In the second part of this blog series, we will look at how, instead of what banks should invest in security technology infrastructures to reveal the full truth and nothing but just that.
Follow due process
Today Cyber security criminals are highly sophisticated. Up to £650 million has been stolen in approximately two years (2013-2015) from FIs worldwide, despite the increases in spending to combat it. Analysts even predict worldwide spending on cyber security products and services will reach over $1 trillion during the next five years. However the success of technology investment will depend on how security controls, operational processes and procedures are integrated with these IT systems.
In our view, IT systems and departments must understand the organisation’s security needs and appetite for risk to enable effective prioritisation of technology improvements or implementations. Considering the dynamic nature of cyber security threats – this approach provides a context for IT expenditure, enabling alignment to current and emerging threats.
One of the key operational processes FIs should look to align cyber security technology investment to is operational risk. Technology that enforces and integrates the 3-lines of defence control framework will drive sophisticated detection of risk events, risk analysis and action tracking, internal and external audits and group and board level oversight of the FIs cyber security profile. To establish a comprehensive framework, disaster recovery and business continuity planning processes should also be clearly mapped, defined and integrated into an institution’s combined operational and cyber risk technology strategy.
Handle the evidence (the data) with care
Successful cyber security software and technology implementation also hinges upon the evidence that feeds and models it; or in other words the data. Good data management, automated data feeds, monitoring and analytics act as inputs to the early warning mechanisms identified by systems, processes and controls. An integrated data management system that is able to access risk data from numerous operational risk management and cyber security applications and operational sources such as fraud management systems can drive real-time reporting and enable early detection.

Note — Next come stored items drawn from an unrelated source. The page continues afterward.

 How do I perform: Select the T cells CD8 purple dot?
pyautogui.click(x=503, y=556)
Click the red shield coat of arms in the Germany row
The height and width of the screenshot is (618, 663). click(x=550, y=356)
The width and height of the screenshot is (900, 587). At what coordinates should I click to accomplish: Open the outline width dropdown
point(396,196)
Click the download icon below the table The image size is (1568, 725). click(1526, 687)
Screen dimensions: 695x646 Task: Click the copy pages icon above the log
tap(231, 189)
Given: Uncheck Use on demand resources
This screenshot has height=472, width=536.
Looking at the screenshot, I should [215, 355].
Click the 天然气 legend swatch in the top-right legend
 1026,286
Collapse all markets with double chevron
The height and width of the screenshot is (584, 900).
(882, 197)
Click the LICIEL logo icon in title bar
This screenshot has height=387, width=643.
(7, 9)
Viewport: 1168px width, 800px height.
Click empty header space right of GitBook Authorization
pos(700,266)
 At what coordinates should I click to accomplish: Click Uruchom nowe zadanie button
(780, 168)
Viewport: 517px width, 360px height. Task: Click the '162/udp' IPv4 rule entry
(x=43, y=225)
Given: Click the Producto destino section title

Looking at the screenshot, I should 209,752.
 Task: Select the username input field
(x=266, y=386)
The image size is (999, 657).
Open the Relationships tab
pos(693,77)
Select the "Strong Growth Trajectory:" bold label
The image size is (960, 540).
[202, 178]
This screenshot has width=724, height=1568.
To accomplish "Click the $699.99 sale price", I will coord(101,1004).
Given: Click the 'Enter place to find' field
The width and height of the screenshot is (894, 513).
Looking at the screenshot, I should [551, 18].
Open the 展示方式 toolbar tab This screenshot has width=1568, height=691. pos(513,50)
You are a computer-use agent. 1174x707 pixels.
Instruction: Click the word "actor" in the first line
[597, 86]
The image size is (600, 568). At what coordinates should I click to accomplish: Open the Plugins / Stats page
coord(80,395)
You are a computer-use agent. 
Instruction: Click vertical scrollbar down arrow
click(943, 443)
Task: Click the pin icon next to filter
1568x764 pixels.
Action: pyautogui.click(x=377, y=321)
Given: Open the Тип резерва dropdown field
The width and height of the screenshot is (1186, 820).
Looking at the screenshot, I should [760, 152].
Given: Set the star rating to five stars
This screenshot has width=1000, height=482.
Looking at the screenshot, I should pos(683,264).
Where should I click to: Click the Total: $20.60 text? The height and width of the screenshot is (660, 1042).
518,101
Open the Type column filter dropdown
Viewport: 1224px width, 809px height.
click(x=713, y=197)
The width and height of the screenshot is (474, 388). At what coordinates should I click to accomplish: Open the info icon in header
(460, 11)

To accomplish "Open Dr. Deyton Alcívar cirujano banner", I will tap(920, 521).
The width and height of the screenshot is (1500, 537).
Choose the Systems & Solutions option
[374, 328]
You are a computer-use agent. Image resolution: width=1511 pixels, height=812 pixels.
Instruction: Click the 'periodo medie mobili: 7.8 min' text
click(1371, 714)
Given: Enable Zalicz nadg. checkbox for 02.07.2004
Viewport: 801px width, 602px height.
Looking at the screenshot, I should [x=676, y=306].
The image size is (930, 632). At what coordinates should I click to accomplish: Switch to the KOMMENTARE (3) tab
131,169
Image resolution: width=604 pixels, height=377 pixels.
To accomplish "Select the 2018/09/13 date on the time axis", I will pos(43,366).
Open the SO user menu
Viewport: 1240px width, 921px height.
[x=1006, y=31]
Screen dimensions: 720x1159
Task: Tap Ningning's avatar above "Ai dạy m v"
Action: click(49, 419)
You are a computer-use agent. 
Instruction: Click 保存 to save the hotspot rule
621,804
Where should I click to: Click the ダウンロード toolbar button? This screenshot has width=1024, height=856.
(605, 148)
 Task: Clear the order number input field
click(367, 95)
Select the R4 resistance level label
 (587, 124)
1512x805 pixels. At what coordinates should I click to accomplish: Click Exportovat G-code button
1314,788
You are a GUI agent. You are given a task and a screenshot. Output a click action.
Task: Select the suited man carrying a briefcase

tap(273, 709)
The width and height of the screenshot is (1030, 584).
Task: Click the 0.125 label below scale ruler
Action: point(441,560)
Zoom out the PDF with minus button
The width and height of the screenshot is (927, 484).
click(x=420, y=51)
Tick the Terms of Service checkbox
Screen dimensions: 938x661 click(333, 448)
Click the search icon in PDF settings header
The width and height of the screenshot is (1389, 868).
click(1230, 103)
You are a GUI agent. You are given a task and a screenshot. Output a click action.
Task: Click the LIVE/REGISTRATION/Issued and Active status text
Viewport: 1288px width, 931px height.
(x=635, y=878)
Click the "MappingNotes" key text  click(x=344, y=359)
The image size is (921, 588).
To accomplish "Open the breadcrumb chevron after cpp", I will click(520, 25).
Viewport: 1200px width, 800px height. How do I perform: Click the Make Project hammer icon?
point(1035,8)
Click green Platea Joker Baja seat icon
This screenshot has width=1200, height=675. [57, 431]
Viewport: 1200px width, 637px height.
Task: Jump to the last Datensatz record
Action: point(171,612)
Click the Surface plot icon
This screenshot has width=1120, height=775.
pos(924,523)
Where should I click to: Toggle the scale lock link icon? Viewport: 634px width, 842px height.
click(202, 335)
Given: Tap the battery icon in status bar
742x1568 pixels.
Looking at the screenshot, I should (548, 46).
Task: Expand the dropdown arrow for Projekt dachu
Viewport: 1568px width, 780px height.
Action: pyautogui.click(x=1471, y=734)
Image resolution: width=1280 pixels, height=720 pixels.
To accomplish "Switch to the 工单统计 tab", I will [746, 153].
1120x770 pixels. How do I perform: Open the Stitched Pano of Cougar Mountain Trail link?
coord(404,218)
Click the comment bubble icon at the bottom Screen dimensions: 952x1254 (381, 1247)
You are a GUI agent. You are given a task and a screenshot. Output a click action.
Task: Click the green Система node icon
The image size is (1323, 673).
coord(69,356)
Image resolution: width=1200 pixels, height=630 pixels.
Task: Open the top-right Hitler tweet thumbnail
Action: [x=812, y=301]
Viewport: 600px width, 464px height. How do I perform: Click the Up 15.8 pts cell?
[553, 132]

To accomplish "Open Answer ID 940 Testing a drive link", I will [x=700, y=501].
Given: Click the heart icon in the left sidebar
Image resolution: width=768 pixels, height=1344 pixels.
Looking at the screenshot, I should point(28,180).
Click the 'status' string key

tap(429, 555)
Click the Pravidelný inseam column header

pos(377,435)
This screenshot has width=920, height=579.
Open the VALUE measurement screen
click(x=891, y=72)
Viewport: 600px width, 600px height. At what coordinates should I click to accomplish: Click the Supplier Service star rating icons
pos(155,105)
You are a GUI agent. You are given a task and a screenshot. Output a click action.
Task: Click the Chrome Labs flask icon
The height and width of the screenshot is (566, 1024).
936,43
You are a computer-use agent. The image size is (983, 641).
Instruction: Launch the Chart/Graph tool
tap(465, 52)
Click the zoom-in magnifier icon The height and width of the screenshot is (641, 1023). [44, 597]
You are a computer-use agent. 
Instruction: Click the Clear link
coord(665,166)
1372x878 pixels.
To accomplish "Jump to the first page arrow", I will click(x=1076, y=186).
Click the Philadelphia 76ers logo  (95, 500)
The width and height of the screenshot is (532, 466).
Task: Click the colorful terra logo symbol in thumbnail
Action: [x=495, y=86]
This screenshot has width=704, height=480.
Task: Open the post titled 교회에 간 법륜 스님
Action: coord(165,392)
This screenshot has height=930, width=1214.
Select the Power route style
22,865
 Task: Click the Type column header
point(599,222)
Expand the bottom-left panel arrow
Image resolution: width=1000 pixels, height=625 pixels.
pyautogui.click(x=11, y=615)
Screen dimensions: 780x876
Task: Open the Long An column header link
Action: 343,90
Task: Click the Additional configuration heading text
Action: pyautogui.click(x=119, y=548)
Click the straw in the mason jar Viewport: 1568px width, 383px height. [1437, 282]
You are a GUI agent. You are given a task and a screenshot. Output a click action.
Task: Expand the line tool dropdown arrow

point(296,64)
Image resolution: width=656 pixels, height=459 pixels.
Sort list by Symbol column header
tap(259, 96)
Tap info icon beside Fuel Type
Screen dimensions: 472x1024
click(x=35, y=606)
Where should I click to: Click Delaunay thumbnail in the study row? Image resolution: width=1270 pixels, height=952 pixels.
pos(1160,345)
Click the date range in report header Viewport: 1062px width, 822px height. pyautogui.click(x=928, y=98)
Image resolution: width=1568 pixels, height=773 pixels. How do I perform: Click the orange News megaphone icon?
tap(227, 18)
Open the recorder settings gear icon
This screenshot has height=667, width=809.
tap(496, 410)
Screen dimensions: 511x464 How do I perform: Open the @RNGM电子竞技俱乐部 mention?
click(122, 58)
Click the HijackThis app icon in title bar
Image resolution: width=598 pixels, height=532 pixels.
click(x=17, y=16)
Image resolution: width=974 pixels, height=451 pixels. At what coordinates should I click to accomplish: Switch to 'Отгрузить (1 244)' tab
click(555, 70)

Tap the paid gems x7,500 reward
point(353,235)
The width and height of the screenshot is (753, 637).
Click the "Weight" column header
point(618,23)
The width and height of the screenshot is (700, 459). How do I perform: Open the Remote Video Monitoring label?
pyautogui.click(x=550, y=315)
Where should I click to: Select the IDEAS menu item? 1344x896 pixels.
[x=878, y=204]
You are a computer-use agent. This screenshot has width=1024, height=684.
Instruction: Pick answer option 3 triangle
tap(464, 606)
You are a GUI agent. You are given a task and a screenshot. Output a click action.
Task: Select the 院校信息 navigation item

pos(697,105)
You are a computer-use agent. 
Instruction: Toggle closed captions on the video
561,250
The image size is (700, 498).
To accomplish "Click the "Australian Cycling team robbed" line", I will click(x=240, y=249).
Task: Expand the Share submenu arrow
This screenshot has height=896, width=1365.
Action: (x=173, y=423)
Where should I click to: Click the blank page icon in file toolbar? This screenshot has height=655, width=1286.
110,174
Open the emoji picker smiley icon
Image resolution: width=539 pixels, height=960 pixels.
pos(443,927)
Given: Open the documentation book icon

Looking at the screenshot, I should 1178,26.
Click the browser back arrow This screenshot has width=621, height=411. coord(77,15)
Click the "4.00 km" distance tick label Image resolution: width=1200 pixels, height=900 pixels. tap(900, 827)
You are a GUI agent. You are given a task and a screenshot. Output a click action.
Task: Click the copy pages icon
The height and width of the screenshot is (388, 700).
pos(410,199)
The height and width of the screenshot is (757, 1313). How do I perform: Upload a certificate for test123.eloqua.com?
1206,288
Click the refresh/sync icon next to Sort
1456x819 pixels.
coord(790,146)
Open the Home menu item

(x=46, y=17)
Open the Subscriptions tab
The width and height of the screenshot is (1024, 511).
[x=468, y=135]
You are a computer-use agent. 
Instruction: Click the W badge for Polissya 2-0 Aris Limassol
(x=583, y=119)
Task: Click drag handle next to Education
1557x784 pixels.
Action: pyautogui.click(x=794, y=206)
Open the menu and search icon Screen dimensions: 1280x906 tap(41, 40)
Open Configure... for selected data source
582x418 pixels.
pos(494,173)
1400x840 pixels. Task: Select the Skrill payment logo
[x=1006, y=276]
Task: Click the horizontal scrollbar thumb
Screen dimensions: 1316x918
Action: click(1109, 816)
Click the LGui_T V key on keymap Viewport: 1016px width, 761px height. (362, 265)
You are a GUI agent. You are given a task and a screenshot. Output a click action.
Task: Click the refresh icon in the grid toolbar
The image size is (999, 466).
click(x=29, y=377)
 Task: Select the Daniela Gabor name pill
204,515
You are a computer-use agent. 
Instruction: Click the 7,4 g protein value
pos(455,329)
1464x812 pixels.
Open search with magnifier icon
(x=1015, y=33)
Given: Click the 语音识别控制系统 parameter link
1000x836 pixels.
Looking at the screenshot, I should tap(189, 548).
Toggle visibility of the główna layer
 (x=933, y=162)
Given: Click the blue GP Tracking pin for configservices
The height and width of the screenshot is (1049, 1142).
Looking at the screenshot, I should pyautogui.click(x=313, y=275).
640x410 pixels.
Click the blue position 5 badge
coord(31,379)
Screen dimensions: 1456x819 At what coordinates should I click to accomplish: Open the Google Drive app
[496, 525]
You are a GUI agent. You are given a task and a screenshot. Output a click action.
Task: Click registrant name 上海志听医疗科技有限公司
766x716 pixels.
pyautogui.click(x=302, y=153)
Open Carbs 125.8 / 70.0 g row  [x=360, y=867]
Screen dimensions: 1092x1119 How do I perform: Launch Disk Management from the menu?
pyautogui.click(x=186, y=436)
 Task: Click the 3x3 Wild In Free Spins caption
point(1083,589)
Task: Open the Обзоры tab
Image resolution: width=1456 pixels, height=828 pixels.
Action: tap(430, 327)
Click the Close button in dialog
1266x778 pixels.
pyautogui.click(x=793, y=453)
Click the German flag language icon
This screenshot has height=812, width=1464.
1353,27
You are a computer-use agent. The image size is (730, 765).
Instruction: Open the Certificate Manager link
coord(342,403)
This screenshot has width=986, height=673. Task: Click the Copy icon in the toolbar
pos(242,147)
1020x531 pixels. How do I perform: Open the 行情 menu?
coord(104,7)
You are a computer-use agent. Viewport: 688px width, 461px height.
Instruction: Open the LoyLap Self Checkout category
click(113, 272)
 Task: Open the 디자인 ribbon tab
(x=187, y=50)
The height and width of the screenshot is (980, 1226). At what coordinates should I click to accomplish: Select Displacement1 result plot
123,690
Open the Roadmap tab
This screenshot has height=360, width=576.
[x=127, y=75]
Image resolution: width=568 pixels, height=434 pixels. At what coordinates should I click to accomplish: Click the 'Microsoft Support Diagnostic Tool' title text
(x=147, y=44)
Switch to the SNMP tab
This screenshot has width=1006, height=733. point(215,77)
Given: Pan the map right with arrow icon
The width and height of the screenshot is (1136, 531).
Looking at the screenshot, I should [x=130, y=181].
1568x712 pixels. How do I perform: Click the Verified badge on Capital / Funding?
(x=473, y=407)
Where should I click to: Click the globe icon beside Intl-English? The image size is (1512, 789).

Good data also makes way for strong analytics, identifying unpredictable new patterns and relationships. It also provides insight into how FIs can and should prioritise IT security investments to create an intelligence-driven approach to investment.
It’s time to collaborate
In the past FIs have taken a solo approach to combatting the risks of cyber security. However recent studies suggest that teaming up with other FIs to tackle the issue at an industry and international level could have substantial benefits and help drive effective technology investment too. Financial Services Information Sharing and Analysis Centres (FS-ISACs) are encouraging collaboration on critical security threats facing the financial services sector by sharing threat intelligence.
ome other effective collaborative activities beyond increased information sharing include partnerships centered on increasing better card security technology and maintaining the trust of customers. All of which mitigate the impact that cyber security threats are having on the industry.As Dan Schutzer, Senior Technology Consultant at BITS a financial services thought leadership firm explains, “Cyber risks are not self-contained within individual organisations, or industries, and cyber risk management is not simply the aggregation of local technology and procedures in each organization. Organisations are exposed to outside risks through increasingly complex, tightly linked and interconnected networks and systems with counterparties, partners, suppliers, vendors and outsourcers. Poorly understood disruptive technologies applied to infrastructure further complicate matters.”
So, the verdict?
The full truth is that there is no one standalone tactic or solution for reducing the impact of cyber security attacks on Financial Institutions. In fact, it is more a seamless and delicate interplay between improving how your organisation runs, the people who run it and the technology that underpins it.
Before spending the big bucks, financial institutions wanting to make their organisations more secure and fail-proof against cyber security attacks must ensure they have a clearly designed framework and strategy that provides direction and interconnectivity between organisational, people and technology change. The perspective on all these moving parts must be homogenous and the execution must be well defined through a strongly communicated strategy.